In the data below, find the line that contains "For every named" and the line that contains "Buy Now (102, 597)". Copy both, plus every line between them, exactly.

> _DATASET EXTRACT_:
####################
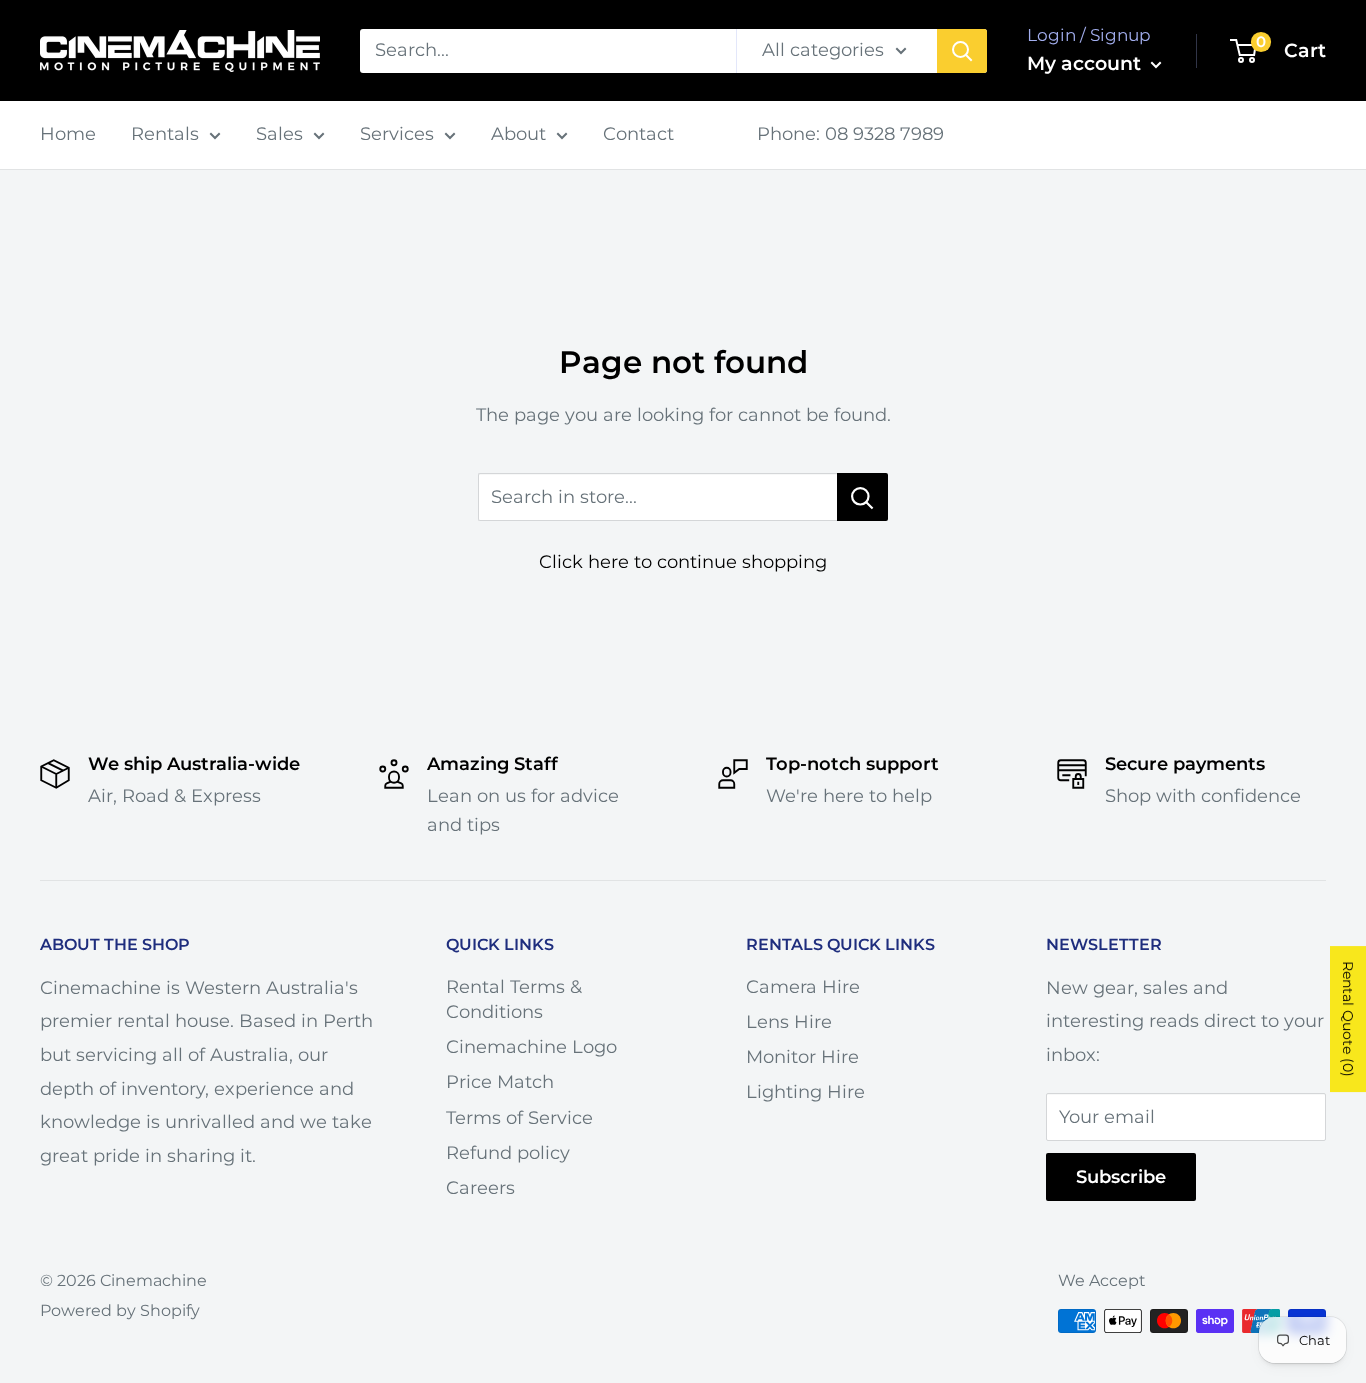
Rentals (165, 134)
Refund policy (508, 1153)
####################
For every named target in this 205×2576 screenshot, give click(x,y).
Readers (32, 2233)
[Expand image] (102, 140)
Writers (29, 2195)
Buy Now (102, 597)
####################
> _SOLUTION TO THE EXERCISE_:
For every named target in this 205×2576 screenshot, give click(x,y).
Readers (32, 2233)
[Expand image] (102, 140)
Writers (29, 2195)
Buy Now (102, 597)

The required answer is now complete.